Lower back exercises can be a lifesaver for individuals suffering from pain in the lumbar or lower back region. However, it is advisable to discuss a regimen of exercises with your doctor before you start, to make sure they are the right ones for you. These are the most common exercises suggested to people suffering from lower back pain.
Curl your spine backwards with the Cobra exercise.
Lie on the floor face down with toes pointing out and hands flat on the floor at around waist level; push up from the hands, lifting the upper back and head, curling the spine backward, eyes looking up. Hips stay on the floor. Do not stretch more than is comfortable. Stay in position for a minute or two, then slowly lower down.
Curve your spine forward and stretch your hamstrings.
This exercise should always follow the previous one, to ensure that you gain balance.
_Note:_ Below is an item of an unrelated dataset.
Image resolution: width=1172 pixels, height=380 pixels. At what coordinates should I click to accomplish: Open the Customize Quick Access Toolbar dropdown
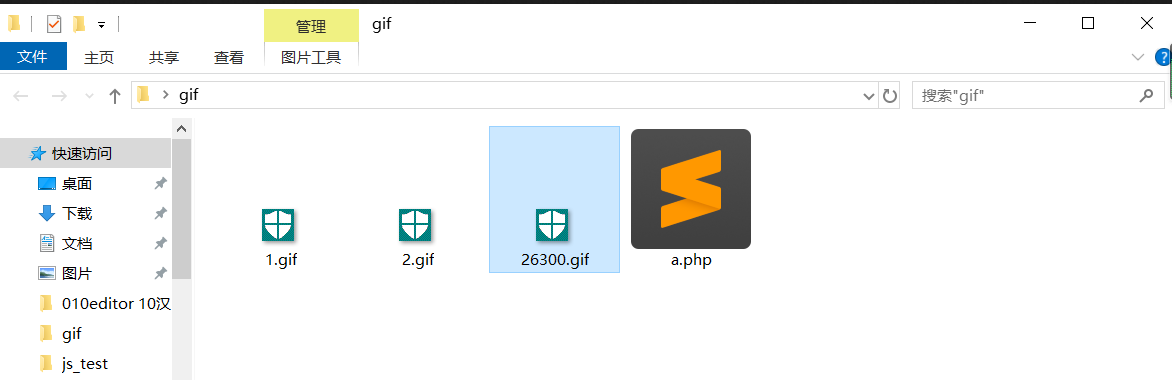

This is the pose known as Janu Sirsasana in yoga.
You should sit on the floor and stretch your right leg forward in front of you. You should instead bend your left leg and keep your knee pushed toward the floor; the left foot should be flat against the right leg. At this point you should bend down and stretch your arms as far as they can go toward your right foot You may be able to take hold of the toes, foot or ankle.
Feel the stretch in the hamstring along the back of the leg and in the lower back, but again do not push yourself too far. Stay in position for a minute or two, then slowly straighten up, rest, and repeat with the other leg.
This exercise can be performed sitting, standing, or even sitting on an exercise ball. Extend the arms above the head with hands clasped together. Keep your body from leaning forward, and then try to bend the whole upper portion of your body on each side, first one, then the other.
Twist the spine.
Be sure to keep these lower back exercises to a minimum. Take advice before attempting it if you have had back or neck injuries in particular.
Sit on the side of a chair without arms or on an exercise ball with feet flat on the floor. Keeping the hips firm in place, turn your body around to the right. Bring the left hand over against the far side of the right knee and the right hand behind you. Turn your body to the right only to a comfortable point. Hold your head straight, and turn it to look over your right shoulder.
Hold for a count of 15 or 20, and slowly return to the font, leading with the head. Repeat the other side.
If you use a chair with a back, sit on the side of it so that the chair back does not get in your way when you twist around. The back of the chair should be on your left when you turn toward the right.
This exercise can also be performed sitting on the floor. When you twist to the right, you must keep the left knee bent and flat to the ground. The right knee is bent and up in the air, hooked over the left knee. The left elbow comes above the outer right knee, and you twist to the right. Do not move the hips, so the buttocks stay on the floor. Done this way, this is the pose known as Ardha Matsyendrasana in yoga.
The lower back area is very important and delicate, and if you are experiencing any kind of pain you should seek the advice of a medical professional. Check with your doctor before starting, to be sure that your chosen lower back exercises are suitable for your individual condition.